--- Work instruction ---
Would you output the whole of the data exactly?

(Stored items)
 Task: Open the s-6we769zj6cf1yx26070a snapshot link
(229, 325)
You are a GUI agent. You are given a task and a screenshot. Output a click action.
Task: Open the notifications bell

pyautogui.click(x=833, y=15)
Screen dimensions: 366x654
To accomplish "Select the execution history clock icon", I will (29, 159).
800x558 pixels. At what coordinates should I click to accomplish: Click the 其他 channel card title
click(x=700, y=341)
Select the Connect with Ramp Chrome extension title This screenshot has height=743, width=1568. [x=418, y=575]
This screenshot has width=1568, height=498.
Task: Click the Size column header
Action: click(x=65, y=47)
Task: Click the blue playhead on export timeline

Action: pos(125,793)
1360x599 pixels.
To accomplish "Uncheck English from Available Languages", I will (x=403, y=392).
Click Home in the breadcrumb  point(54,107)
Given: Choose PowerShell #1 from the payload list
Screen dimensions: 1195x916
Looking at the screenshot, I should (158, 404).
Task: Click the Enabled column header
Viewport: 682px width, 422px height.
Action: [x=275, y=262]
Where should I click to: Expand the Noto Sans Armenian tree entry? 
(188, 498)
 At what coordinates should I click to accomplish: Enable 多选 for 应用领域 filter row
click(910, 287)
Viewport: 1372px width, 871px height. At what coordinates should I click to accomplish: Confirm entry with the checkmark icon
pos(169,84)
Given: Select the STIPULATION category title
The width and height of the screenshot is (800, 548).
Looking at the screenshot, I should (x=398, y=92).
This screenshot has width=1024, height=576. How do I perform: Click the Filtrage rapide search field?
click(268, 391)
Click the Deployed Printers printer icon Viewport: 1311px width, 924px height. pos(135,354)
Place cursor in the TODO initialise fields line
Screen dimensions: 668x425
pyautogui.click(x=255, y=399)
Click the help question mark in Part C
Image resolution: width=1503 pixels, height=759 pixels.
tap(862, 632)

--- Exercise solution ---
 Task: Open the s-6we769zj6cf1yx26070a snapshot link
(229, 325)
You are a GUI agent. You are given a task and a screenshot. Output a click action.
Task: Open the notifications bell

pyautogui.click(x=833, y=15)
Screen dimensions: 366x654
To accomplish "Select the execution history clock icon", I will (29, 159).
800x558 pixels. At what coordinates should I click to accomplish: Click the 其他 channel card title
click(x=700, y=341)
Select the Connect with Ramp Chrome extension title This screenshot has height=743, width=1568. [x=418, y=575]
This screenshot has width=1568, height=498.
Task: Click the Size column header
Action: click(x=65, y=47)
Task: Click the blue playhead on export timeline

Action: pos(125,793)
1360x599 pixels.
To accomplish "Uncheck English from Available Languages", I will (x=403, y=392).
Click Home in the breadcrumb  point(54,107)
Given: Choose PowerShell #1 from the payload list
Screen dimensions: 1195x916
Looking at the screenshot, I should (158, 404).
Task: Click the Enabled column header
Viewport: 682px width, 422px height.
Action: [x=275, y=262]
Where should I click to: Expand the Noto Sans Armenian tree entry? 
(188, 498)
 At what coordinates should I click to accomplish: Enable 多选 for 应用领域 filter row
click(910, 287)
Viewport: 1372px width, 871px height. At what coordinates should I click to accomplish: Confirm entry with the checkmark icon
pos(169,84)
Given: Select the STIPULATION category title
The width and height of the screenshot is (800, 548).
Looking at the screenshot, I should (x=398, y=92).
This screenshot has width=1024, height=576. How do I perform: Click the Filtrage rapide search field?
click(268, 391)
Click the Deployed Printers printer icon Viewport: 1311px width, 924px height. pos(135,354)
Place cursor in the TODO initialise fields line
Screen dimensions: 668x425
pyautogui.click(x=255, y=399)
Click the help question mark in Part C
Image resolution: width=1503 pixels, height=759 pixels.
tap(862, 632)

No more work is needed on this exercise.